Sebuah senyum terukir di wajah manis Sasuke.

"Happy birtday Sasuke." Ucap Hinata dengan senyum tulus. "Maaf tahun lalu aku tidak memberimu apa-apa." Tambahnya.

Hari ini tepat tanggal 23 Juli, Sasuke berulang tahun. Lebih tepatnya yang ke 19 tahun. Kado satu-satunya-ah! ralat. Kado kedua yang ia terima pagi ini. Sasuke membuka kado itu dan terlihat sebuah kalung perak dengan ukiran namanya yang indah.

"Bagus." Komentarnya cuek.

"Tidak adakah kata terima kasih?" tuntut Hinata.

"Ada jika kau memberiku dua sebagai pengganti tahun lalu." balasnya tentu dengan nada bercanda.

"Dasar kau." Senyum terpampang di wajah dua gadis tadi.

Siang yang menyenangkan bukan? bisa tertawa dengan sahabat dekatmu. Melupakan kepenatan tak penting dan memilih bersenang-senang. Apalagi dengan seorang yang bisa menerimamu-merentangkan kedua tangannya kapanpun kau butuh. Sahabat yang sungguh baik bukan?

Hinata, gadis berambut hitam dengan manik indigo. Tubuhnya tak terlalu kecil namun lebih tinggi 5 cm dari pada Sasuke. Seorang mahasiswi di salah satu Universitas jepang-sama sepertinya. Hinata dan Sasuke bertemu saat kelas 2 SMP-saat yang tidak tepat! atau mungkin Tuhan telah merencanakan ini. Dimana saat itu gadis cilik bersurai raven sedang menangis? marah? entahlah. Hinata yang kala itu bersembunyi hanya bisa mendengar suara-suara benda pecah, erangan dan teriakan.

'Apa yang terjadi?' pikirnya kala itu.

Dari balik persembunyiannya, Hinata bisa melihat gadis tadi mengerang dengan mencengkeram kepalanya. Di sekitarnya terlihat beberapa anak laki-laki tergeletak-di lengan dan kaki mereka tertancap pecahan-pecahan benda kaca-meraung kesakitan. Darah bercecer dan mengenai seragam sekolah mereka tak terkecuali si gadis tadi. Perlahan Hinata mendekati si gadis. Tenggorokannya tercekat saat meihat kedua pupilnya menyala hampir kemerah-merahan. Tapi, kenapa air mata mengalir?

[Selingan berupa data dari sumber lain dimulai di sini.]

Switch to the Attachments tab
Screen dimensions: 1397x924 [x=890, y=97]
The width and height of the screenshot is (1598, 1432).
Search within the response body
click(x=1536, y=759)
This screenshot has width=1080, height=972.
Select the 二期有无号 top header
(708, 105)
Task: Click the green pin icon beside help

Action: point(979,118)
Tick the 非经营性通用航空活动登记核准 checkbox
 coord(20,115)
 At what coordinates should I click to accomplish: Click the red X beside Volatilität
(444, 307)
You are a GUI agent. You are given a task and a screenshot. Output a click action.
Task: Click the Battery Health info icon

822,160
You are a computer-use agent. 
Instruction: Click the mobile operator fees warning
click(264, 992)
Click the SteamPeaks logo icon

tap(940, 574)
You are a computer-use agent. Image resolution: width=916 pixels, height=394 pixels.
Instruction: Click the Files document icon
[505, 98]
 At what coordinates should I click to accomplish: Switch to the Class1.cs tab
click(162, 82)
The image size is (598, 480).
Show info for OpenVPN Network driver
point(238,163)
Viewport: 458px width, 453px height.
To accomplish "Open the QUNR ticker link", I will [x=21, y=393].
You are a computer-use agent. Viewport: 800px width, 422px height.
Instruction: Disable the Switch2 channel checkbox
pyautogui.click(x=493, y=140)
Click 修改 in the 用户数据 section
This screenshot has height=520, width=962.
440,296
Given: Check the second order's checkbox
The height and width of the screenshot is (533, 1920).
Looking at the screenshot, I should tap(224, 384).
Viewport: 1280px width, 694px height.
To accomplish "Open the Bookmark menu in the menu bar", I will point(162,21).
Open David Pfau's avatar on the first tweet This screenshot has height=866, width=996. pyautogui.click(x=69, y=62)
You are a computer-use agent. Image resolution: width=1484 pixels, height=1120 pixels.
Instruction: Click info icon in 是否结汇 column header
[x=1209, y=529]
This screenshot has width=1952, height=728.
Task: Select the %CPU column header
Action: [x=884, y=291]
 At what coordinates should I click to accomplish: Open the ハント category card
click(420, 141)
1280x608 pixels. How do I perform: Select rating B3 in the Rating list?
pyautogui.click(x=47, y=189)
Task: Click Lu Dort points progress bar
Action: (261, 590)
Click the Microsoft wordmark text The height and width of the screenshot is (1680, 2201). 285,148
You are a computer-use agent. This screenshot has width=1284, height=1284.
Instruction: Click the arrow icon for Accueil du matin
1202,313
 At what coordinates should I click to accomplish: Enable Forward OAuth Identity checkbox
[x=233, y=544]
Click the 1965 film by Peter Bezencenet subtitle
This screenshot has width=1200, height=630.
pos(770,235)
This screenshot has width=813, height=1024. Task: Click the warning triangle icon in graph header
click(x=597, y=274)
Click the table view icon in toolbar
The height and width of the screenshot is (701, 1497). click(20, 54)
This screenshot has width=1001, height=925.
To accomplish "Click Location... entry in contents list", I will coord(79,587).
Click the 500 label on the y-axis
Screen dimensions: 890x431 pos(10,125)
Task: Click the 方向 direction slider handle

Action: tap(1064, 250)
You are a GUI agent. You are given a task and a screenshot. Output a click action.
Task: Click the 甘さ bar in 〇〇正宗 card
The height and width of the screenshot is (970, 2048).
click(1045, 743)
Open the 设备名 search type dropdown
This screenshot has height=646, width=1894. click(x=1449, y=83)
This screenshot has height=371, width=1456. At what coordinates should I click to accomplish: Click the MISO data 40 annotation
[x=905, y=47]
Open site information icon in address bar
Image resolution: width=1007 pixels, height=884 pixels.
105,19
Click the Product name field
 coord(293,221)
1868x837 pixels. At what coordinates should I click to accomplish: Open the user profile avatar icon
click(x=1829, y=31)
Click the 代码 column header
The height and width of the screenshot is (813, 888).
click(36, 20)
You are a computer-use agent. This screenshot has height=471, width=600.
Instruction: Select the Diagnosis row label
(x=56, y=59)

Tak lama tiba-tiba si gadis tadi ambruk ke lantai. Dan saat ia mendekatinya baru ia sadar,ia begitu simpati dengannya-gadis yang setahunya tak pernah sekalipun bersosialisasi. Dan sekarang, 7 tahun mereka bersahabat. Tak sekalipun Hinata membiarkannya sendirian.

"Hei Hime! kenapa malah melamun?" Tanya Sasuke.

Sepertinya Hinata melamun cukup lama. "Ah.. kau mengagetkanku Suke!"

"Hm..jam berapa sekarang?" Sasuke kembali membaca buku dengan santai.

"Hm.. sekarang jam..astaga! aku bisa telat!" pekik Hinata saat menyadari jam tangannya menunjukan pukul 13.45 siang-15 menit sebelum kuliiah dimulai.

"Aku pergi dulu. Kau yakin tak ingin berangkat?"

"Tidak." Hinata memutar bola matanya, lagi.

Di tempat lain-tempat yang sangat gelap. Seorang pria tengah tertidur di kursi yang biasa dia tempati. Dari sini hanya surai kuning jabriknya yang samar-samar bisa terlihat-semuanya gelap.

"Aku tahu kau masih bisa mendengarku." Suara berat seseorang terdengar entah dari mana.

"Kau harus menghentikannya." terdengar suara lelaki lain menyahut.

"Bagaimana jika aku menolak?" pemuda bersuarai kuning tadi angkat bicara. Dia bangkit dari kursinya dan berjalan santai melewati dua pria yang ternyata berada di depannya. Pria itu menuju salah satu jendela yang masih tertutup kelambu merah,menariknya-membiarkan mentari langsung menyergab ruangan yang tadinya gelap.

Kini terlihat seorang pria yang juga berambut pirang seleher dengan mata biru dan seorang lagi bersurai dan bermata jade-keduanya menatap tajam pria lain yang dengan acuh bersandar di daun jendela membuat wajah tampan dan tiga garis di kedua pipinya terlihat jelas..

Pria bermata jade hendak mengatakan sesuatu saat tangan si rambut kuning terangkat.

"Tou-san tidak perlu khawatir." ucapnya pada pria tadi yang ternyata adalah tou-san nya. "Kau juga Nii-san." tambahnya.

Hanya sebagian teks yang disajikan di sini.